Been using a pair of them on long leads for years. Just place them anywhere a temperature reading is desired. Be sure to block sources of radiant heat if air temperature only is desired.
(1) National Semiconductor temperature sensor, LM34AH.
http://www.ti.com/lit/ds/symlink/lm34.pdf
https://www.digikey.com/product-detail/en/texas-instruments/LM34AH/LM34AH-ND/5055993
(2) Three-conductor wire. 20 or 22 gauge is fine. Shielding not necessary, but the shield mesh can provide physical protection
(3) Self-adhesive (heat melt glue lined) heat shrink tubing, ?? and smaller
(4) Good digital voltmeter or voltage panel display
(5) Solder tools and supplies
(6) Fuse and connectors as required (current draw is very low)

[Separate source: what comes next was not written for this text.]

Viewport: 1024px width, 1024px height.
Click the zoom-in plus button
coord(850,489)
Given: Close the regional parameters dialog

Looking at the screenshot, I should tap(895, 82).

The output is read with an ordinary hand-held digital multimeter or a digital voltage display. I don't know if they can be calibrated to the Garmin display. The voltage corresponds to temperature, 10mV = 1 degree F. Example: Meter says 2.5 volts. 2.5V is 2500mV. 2500/10 = 250F. Whatever the meter says, just move the decimal point two spaces to the right and you have temperature. (The same sensor is available in Kelvin if that helps.)
Only three connections, aircraft power, ground, and sense. Connecting to the avionics bus so the sensor is ?on? with flight instruments is fine. Meter negative and probe ground should both be connected to the aircraft single point ground bus.